La formation des professionnel-le-s (du médical, social, juridique…) est le chantier sur lequel travaille la Mission interministérielle pour la protection des femmes (MIPROF). Celle-ci élabore, notamment avec les CIDFF, avec l’aide des professionnel-le-s concerné-e-s, des outils pour la formation des professionnel-le-s.

De nouveaux outils juridiques et pratiques

Les dispositifs mis en place répondent à deux nécessités : assurer la protection des victimes et sanctionner les auteurs des violences.

Notons que le droit sanctionne les violences et prévoit que le caractère conjugal de ces violences est une circonstance aggravante depuis la loi de 2010. Toutes les formes de violences sont concernées : physiques, sexuelles, verbales, morales, psychologiques. Le caractère habituel des violences et les menaces rentrent dans le champ des circonstances aggravantes. Peu importe que ces menaces ou violences verbales aient été prononcées de visu, au téléphone, ou sur des supports électroniques : elles rentrent dans le cadre des circonstances aggravantes.

Les violences économiques, telles que la dégradation des biens d’une femme, sont encore mal prises en compte par le droit pour un couple marié : la loi prévoit une immunité de principe pour le vol commis entre époux, non séparés de corps ou autorisés à résider séparément.

Quant au délit de harcèlement moral au sein du couple, il reste encore marginalement appliqué.

Le réseau des CNIDFF accueille favorablement la loi du 4 août 2014, «première loi-cadre sur les droits des femmes en France» (2), qui vient entre autre renforcer et confirmer le dispositif de l’ordonnance de protection introduit par une loi de 2010. Cette ordonnance, délivrée par le juge aux affaires familiales, permet de mettre en place des mesures pour éloigner le conjoint violent du domicile pour une durée de 6 mois; à sa demande la jouissance du logement est systématiquement attribué à la victime.

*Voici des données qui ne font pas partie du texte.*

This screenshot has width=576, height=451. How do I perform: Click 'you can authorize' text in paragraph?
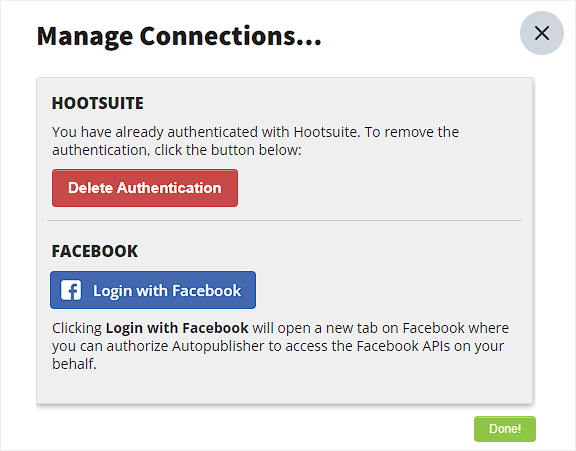110,346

La loi pour l’égalité réelle a également permis la généralisation du téléphone grand danger, une ligne d’alerte victimes de violences au sein du couple ou de viols, qui était auparavant en expérimentation dans 13 départements. Le dispositif a été étendu à l’ensemble du territoire.

Enfin, concernant les femmes étrangères victimes de violences, celles-ci peuvent être exonérées des taxes et des droits de timbre lors de la délivrance et du renouvellement de leur titre de séjour. Une carte de résident peut leur être délivrée si elles ont déposé plainte pour violences conjugales en cas de condamnation définitive de la personne mise en cause.

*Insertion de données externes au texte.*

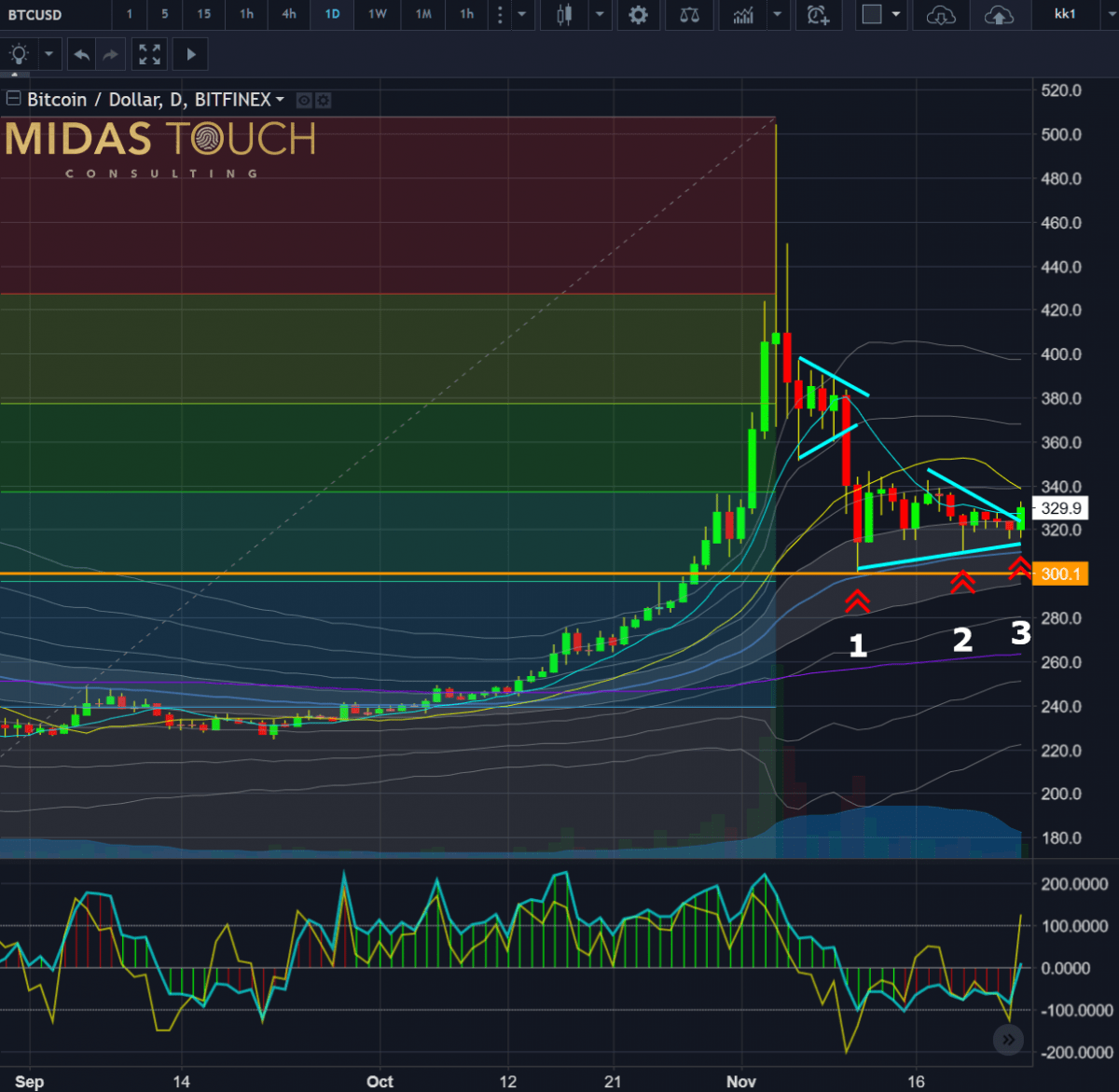
Task: Open the chart Settings gear
Action: 639,15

Plus de missions, moins de crédits

Les évolutions législatives ont rendu incontournables les activités d’associations comme le CNIDFF et le réseau des CIDFF (bénéficiaires d’un contrat d’objectifs et de moyens triennal avec l’État). Bien que très soutenu par le ministère et les pouvoirs publics « le CNIDFF a été informé début février, par les services de l’État, d’un risque de gel de 8 % de sa subvention en 2015 ».

Ce risque a conduit les représentantes du CNIDFF a annoncé, le 25 février 2015, qu’elles renonçaient à leur déplacement à la 59e session de la Commission des Nations Unies pour «la condition de la femme».

«Est-il normal que le ministère en charge des droits des femmes, qui dispose depuis toujours du plus petit budget de l’État, soit lui aussi contraint de le réduire à nouveau avec les conséquences que cela impose aux associations sur lesquelles il s’appuie pour développer sa politique publique d’égalité ?»

Non, ce n’est pas normal.

Guillaume Hubert, 50-50 Magazine

1  Pour en savoir plus sur cette enquête consulter le rapport d’information n° 229 (2004-2005) de M. Jean-Guy BRANGER, fait au nom de la délégation aux droits des femmes, déposé le 9 mars 2005 

2  Loi n°2014-873 du 4 août 2014 pour l’égalité réelle entre les femmes et les hommes.